→ Problem set:
1: Reproduce, word for word, the part of the blog post about pre-surgery anxiety that opens with the words containing "There's a lot" and closes with "the most enlightened.".
2: Answer these questions using the blog post about pre-surgery anxiety:
(a) On what part of the body is the writer having surgery tomorrow?
(b) How many months in are they with Lily?
(c) What will the writer keep doing online for the rest of the holiday season?
3: Resume the blog post about pre-surgery anxiety, starting right after its final sentence.

→ Source extract:
I woke up with extreme anxiety about my surgery tomorrow. If you didn't know, I'm having surgery on my other foot tomorrow. I've done this once and I know it will be fine so who knows why I'm a basket case, but I am. I woke up extremely nauseous because of nerves. I'm tired beyond reason. The fact that we're nine months in and Lily isn't sleeping through the night--well, it's not the end of the world. But it's not cool.
It is not my morning.
You know those days where you want to cry and nothing really helps?
This was growing in me yesterday and I have to tell you--part of it is social media overload. For the rest of the holiday season, I'm going to be online less. I'll post pictures and keep up with my family albums, but I'm not going to read lots of articles or that sort of thing.
There's a lot going on in this world, lovey. Scary, terrible stuff (also some wonderful things too). But EVERYWHERE, I'm inundated with people posting stuff on what to think, how to feel, how to react, what's right for a Christian--on and on it goes. Self-righteous posts from every side, because everyone thinks that their opinion is best. Everyone thinks their side is the most enlightened.

→ Dataset extract:
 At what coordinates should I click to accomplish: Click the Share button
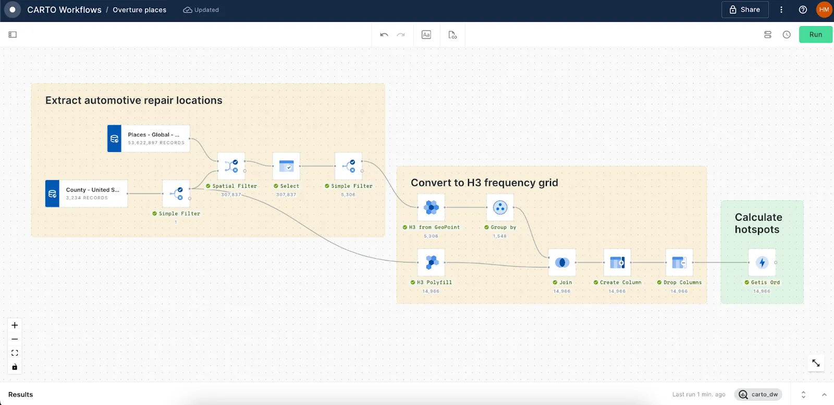pos(744,10)
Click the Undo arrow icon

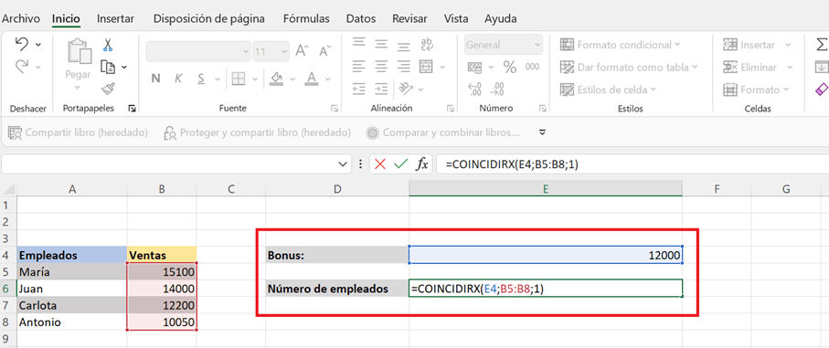[x=22, y=45]
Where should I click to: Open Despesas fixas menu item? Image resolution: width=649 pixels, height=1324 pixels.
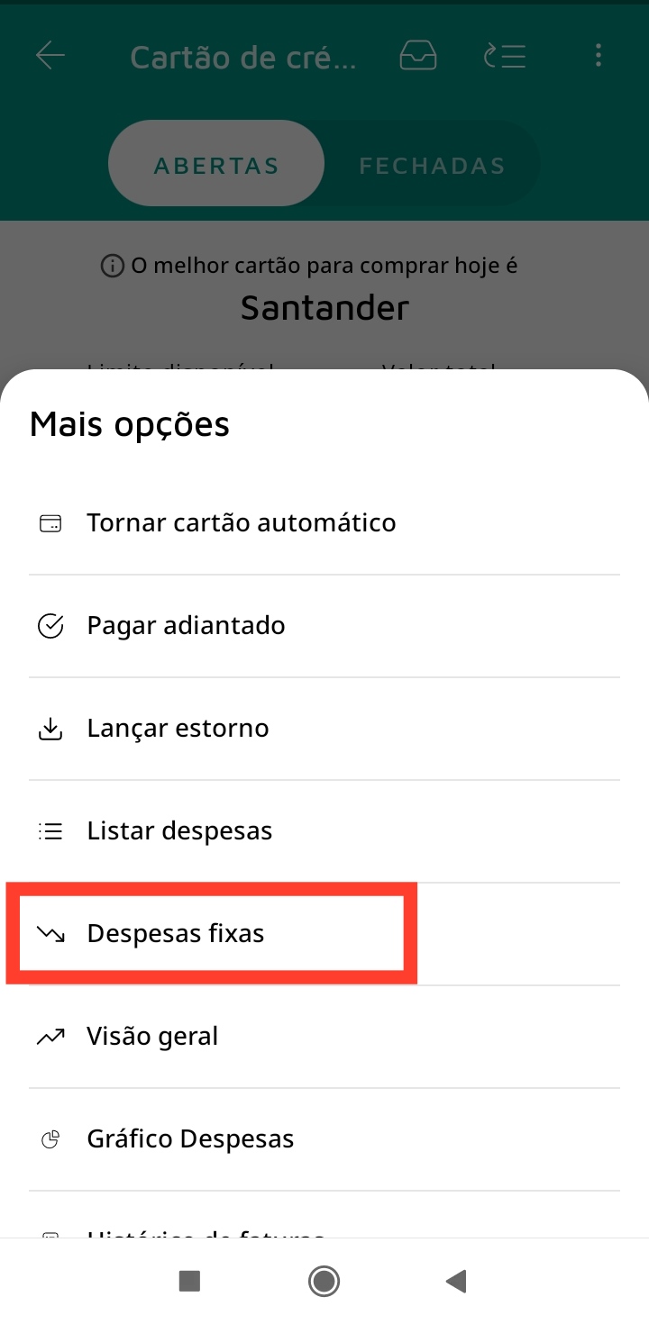click(x=176, y=934)
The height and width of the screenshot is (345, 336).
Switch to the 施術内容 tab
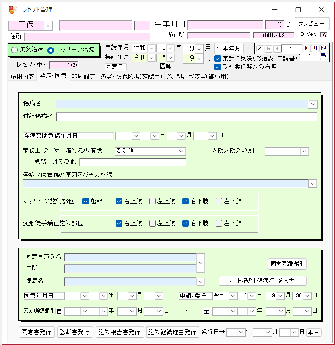click(22, 76)
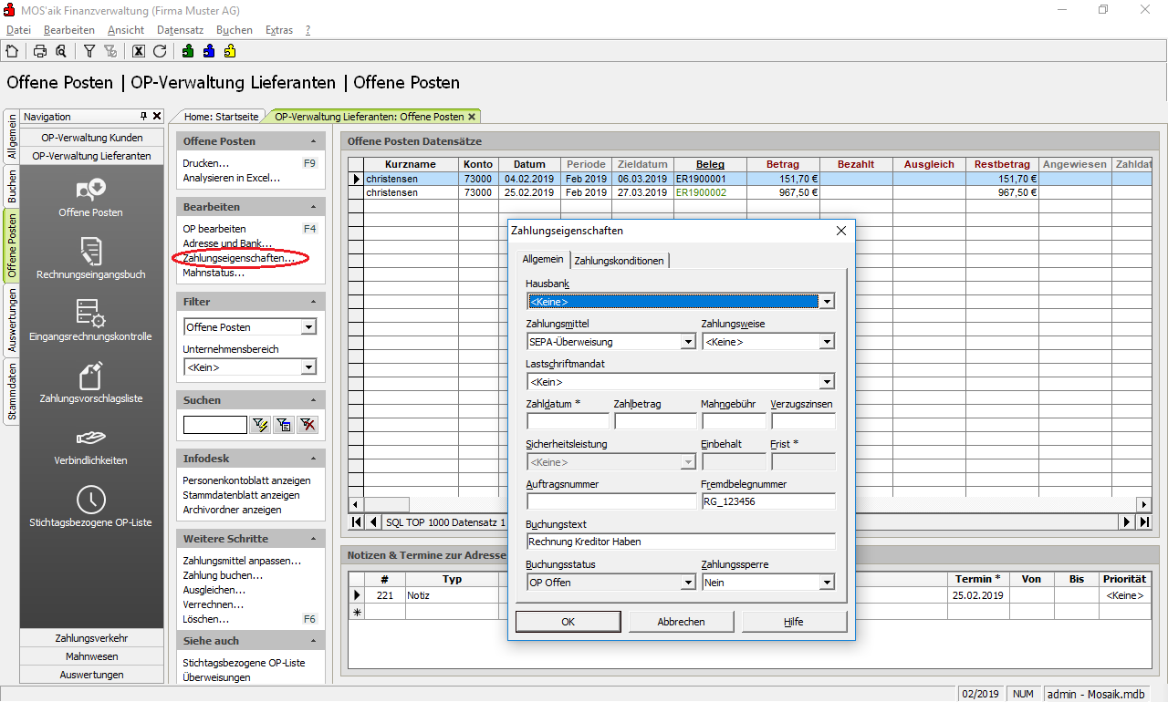The height and width of the screenshot is (702, 1168).
Task: Collapse the Bearbeiten section
Action: 314,207
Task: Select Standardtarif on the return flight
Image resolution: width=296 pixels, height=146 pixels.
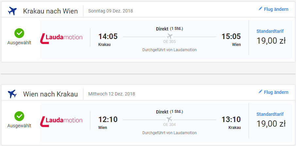Action: point(270,114)
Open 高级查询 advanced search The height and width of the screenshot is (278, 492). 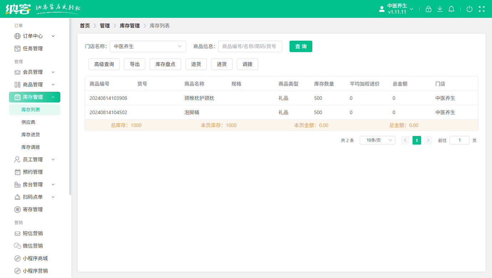click(104, 64)

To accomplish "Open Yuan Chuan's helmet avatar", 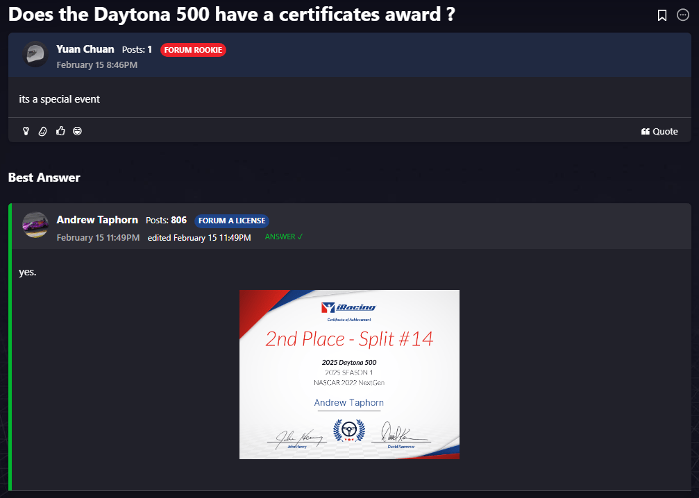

→ Results by task:
1:
There's a lot going on in this world, lovey. Scary, terrible stuff (also some wonderful things too). But EVERYWHERE, I'm inundated with people posting stuff on what to think, how to feel, how to react, what's right for a Christian--on and on it goes. Self-righteous posts from every side, because everyone thinks that their opinion is best. Everyone thinks their side is the most enlightened.

2:
(a) The writer's other foot.
(b) Nine months.
(c) Posting pictures and keeping up with family albums.

3:
Just so you know, I'm not telling you one thing on how to feel, lovey. Today, I'm spilling out all I'm feeling, because it's all I can handle. And you're a grown-up person who can choose what you believe and you already know how you feel. You have the right to believe whatever you want. However you feel or are reacting to the issues around us, that's your business and you don't need me telling you what's acceptable or not or who is right and who is an idiot (I've read that word a lot lately, from every political side, calling other people that same thing. Then in the next breath, someone's saying how much they love everyone, except maybe they don't love those idiots they keep venting about). Really, my capacity is at nil today. I even pulled up Instagram and immediately got frustrated. I follow lots of adorable pages about home décor and food. And my first thought was that today I do not care about seeing anyone's holiday mantel. And I'm too nauseous to look at amazing food. I saw a quote post by a blogger woman I love--but my reaction was to simply close my phone. Because as much as I respect her, I don't need anyone telling me what to think.
I believe what I believe. I'm a Christian and my faith journey is my own. I've been on this journey long enough to know that people interpret Scripture differently. I've been part of different faith communities. Some that were legalistic and unhealthy actually, but you know what, even in those places, I found people who sincerely love God and love others. I live in community now with people on the far right and people on the far left--Jeff and I tend to fall somewhere in the middle. Guess what, no side is perfect. Both sides get all riled up by the people who share opinions that run counter to their own (or counter to what they believe is right).
Lovey, it makes me tired.
Whatever you might believe, don't worry, I am too tired to get riled up. I spent yesterday evening putting together a Christmas package for our friends who are having a rough time--the mom, who is the same age that I am, is so weak from cancer. It is heartbreaking.
So I need a break from my Facebook feed. I need a break from CNN.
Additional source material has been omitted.